Ralph Peduto reveals some hard but funny truths about acting in his one-man show at City Lights

By Michael S. Gant

VETERAN ACTOR Ralph Peduto's résumé includes a lot of small parts in big movies. He's the kind of character actor whose character is identified more by occupation than name: he was a cop in Mrs. Doubtfire; an "organizer" in Patch Adams; a courthouse guard in True Believer. Peduto, who lives in Capitola, but shuttles back and forth to L.A. when the phone rings with another opportunity, understands that even the disappointments of missing a plum role or sharing the set with an ego-case star can seem funny in retrospect. "I am supposed to be in Bicentennial Man," he recalls in his rapid-fire New Jersey-born accent, "but I'm doing a commercial for Duraflame logs, so I can't make the meeting with the producers. I get six jobs in a year, [and then] two on the same day!? So I wind up playing a mad scientist for Duraflame. That's when I knew I needed therapy."

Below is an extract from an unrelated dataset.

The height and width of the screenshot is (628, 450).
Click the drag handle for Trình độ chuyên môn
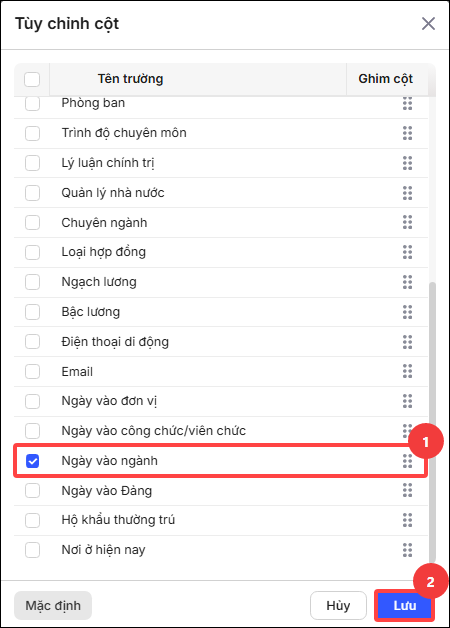tap(407, 133)
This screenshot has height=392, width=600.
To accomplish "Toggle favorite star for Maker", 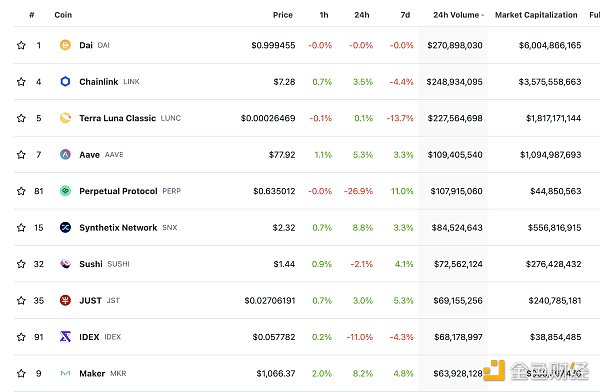I will point(21,373).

For Ralph, ever the performer, therapy meant writing and performing his new one-man show, Butt-Naked in Tinseltown--Inside the Actor's Mind, which runs for two weeks at City Lights Theater Company. Drawing on his own roller-coaster experiences plying the character actor's trade for many years, Peduto begins the evening with an extended riff about receiving a call from the casting director on the soap staple General Hospital: "The first show I tried to work on when I hit Hollywood years ago, and back then they wouldn't even let me past the gate, and now they're calling me up?"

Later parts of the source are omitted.